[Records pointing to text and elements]

════

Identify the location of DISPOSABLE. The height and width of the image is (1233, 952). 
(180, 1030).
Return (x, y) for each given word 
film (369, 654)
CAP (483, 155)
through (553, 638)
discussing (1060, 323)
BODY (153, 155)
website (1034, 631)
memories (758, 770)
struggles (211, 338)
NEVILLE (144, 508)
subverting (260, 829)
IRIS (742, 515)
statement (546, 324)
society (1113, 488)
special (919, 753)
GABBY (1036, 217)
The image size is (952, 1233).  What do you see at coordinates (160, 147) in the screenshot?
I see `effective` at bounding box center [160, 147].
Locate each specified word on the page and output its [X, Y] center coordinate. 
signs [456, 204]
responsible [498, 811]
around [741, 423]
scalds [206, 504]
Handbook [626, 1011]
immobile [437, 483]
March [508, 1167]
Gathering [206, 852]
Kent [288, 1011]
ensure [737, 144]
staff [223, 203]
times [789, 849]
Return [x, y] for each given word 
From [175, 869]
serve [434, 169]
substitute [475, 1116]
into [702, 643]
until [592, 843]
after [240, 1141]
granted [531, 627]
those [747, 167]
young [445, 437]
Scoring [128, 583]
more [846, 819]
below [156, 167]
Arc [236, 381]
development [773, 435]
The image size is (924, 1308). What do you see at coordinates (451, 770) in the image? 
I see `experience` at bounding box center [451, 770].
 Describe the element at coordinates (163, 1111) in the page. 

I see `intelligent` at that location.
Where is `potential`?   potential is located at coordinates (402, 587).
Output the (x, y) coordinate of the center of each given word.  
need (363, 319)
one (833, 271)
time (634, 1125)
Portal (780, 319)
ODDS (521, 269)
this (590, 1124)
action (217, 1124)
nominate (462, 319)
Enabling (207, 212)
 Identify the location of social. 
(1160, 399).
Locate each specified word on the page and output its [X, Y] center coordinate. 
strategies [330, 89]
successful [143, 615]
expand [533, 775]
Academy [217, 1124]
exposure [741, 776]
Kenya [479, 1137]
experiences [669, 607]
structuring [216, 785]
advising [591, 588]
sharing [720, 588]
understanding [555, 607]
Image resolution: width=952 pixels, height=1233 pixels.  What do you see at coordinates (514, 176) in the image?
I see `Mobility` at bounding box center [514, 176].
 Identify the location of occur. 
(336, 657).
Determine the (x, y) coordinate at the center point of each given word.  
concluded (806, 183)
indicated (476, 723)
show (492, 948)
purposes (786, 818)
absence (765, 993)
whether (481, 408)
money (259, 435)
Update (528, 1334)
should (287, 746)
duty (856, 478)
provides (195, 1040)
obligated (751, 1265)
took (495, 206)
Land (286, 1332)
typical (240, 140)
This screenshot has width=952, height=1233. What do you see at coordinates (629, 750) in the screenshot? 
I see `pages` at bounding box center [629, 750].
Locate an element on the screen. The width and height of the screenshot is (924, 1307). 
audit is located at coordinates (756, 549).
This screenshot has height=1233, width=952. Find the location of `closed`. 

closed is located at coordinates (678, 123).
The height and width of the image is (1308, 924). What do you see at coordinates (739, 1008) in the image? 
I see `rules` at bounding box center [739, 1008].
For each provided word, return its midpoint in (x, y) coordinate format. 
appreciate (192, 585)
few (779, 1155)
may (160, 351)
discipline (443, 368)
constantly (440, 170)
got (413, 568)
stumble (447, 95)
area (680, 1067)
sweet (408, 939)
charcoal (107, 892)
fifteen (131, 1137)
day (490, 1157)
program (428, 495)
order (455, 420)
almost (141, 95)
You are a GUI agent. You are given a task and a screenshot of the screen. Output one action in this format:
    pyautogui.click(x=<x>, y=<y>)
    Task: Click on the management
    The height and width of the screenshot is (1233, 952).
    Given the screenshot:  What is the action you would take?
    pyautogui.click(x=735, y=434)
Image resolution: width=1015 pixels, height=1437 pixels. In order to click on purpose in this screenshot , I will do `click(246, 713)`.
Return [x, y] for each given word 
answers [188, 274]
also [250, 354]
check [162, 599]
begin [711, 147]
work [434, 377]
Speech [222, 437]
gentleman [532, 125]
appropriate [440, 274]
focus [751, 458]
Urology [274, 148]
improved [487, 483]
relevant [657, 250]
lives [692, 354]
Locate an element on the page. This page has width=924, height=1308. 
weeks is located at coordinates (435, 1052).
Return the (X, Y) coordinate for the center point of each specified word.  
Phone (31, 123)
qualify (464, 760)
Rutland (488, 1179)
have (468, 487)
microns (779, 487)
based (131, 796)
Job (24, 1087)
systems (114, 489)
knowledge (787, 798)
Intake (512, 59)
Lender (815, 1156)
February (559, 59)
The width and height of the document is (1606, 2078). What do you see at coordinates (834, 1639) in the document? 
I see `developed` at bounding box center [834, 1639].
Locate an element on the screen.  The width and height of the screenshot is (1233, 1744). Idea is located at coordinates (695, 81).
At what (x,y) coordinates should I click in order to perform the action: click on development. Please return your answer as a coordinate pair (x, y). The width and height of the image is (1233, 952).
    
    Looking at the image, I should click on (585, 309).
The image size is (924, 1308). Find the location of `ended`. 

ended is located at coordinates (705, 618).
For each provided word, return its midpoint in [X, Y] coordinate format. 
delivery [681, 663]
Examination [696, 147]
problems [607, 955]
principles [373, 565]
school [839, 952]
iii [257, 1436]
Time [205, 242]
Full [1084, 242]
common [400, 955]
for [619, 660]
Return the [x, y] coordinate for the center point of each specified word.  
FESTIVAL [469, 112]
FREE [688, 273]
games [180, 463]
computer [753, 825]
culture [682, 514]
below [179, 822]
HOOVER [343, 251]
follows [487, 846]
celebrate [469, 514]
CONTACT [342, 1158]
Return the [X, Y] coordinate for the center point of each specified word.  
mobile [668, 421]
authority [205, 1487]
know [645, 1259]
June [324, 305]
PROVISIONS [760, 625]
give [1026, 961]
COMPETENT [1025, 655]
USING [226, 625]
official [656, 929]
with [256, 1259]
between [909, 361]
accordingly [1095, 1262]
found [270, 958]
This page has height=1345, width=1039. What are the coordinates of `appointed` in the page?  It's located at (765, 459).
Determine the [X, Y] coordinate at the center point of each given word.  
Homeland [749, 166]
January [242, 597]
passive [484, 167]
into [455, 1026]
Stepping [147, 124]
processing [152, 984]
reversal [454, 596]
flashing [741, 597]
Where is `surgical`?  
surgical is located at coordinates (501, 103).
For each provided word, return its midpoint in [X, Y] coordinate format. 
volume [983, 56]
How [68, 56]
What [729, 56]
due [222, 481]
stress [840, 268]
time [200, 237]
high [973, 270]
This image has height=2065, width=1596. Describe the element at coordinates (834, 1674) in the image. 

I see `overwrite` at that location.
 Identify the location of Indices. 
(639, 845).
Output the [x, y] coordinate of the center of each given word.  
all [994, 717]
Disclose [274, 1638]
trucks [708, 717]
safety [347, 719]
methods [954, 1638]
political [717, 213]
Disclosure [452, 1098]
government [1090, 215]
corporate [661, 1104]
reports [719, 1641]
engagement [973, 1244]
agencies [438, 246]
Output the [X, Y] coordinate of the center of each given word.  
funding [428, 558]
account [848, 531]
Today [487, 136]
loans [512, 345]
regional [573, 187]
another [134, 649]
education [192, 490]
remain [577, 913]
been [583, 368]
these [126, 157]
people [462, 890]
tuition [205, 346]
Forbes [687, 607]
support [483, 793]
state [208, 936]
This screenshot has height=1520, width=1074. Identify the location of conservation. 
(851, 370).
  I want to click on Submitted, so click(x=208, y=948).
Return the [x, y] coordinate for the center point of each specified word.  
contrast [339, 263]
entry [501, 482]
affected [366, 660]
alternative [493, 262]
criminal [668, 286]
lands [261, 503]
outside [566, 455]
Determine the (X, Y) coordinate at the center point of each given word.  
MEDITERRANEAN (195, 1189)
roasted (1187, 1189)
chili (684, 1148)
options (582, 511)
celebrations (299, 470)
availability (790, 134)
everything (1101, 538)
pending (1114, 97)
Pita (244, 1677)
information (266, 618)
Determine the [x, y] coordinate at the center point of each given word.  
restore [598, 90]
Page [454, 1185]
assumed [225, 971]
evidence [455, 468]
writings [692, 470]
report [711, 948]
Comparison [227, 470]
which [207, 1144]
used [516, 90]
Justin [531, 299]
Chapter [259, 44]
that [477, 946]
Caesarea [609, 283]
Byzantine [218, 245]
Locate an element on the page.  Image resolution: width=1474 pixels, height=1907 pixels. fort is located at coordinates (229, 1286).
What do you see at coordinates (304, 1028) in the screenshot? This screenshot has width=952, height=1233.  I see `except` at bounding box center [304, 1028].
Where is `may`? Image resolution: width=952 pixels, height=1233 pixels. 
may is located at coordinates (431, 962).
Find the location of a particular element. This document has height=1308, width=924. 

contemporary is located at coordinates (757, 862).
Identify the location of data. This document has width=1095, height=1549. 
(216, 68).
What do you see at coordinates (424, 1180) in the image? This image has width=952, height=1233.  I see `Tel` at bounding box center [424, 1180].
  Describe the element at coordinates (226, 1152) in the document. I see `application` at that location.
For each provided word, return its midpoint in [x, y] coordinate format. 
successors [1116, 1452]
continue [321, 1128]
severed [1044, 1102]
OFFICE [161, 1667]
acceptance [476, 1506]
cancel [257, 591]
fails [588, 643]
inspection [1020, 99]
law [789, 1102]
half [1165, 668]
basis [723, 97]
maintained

════

TASK TO COMPLETE: Render the records as a JSON list of strings, one string per line with blank lines omitted, from the line containing "state [208, 936]" through the line containing "What do you see at coordinates (304, 1028)", both included.

TASK ANSWER:
[
  "state [208, 936]",
  "This screenshot has height=1520, width=1074. Identify the location of conservation. ",
  "(851, 370).",
  "  I want to click on Submitted, so click(x=208, y=948).",
  "Return the [x, y] coordinate for the center point of each specified word.  ",
  "contrast [339, 263]",
  "entry [501, 482]",
  "affected [366, 660]",
  "alternative [493, 262]",
  "criminal [668, 286]",
  "lands [261, 503]",
  "outside [566, 455]",
  "Determine the (X, Y) coordinate at the center point of each given word.  ",
  "MEDITERRANEAN (195, 1189)",
  "roasted (1187, 1189)",
  "chili (684, 1148)",
  "options (582, 511)",
  "celebrations (299, 470)",
  "availability (790, 134)",
  "everything (1101, 538)",
  "pending (1114, 97)",
  "Pita (244, 1677)",
  "information (266, 618)",
  "Determine the [x, y] coordinate at the center point of each given word.  ",
  "restore [598, 90]",
  "Page [454, 1185]",
  "assumed [225, 971]",
  "evidence [455, 468]",
  "writings [692, 470]",
  "report [711, 948]",
  "Comparison [227, 470]",
  "which [207, 1144]",
  "used [516, 90]",
  "Justin [531, 299]",
  "Chapter [259, 44]",
  "that [477, 946]",
  "Caesarea [609, 283]",
  "Byzantine [218, 245]",
  "Locate an element on the page.  Image resolution: width=1474 pixels, height=1907 pixels. fort is located at coordinates (229, 1286).",
  "What do you see at coordinates (304, 1028) in the screenshot? This screenshot has width=952, height=1233.  I see `except` at bounding box center [304, 1028]."
]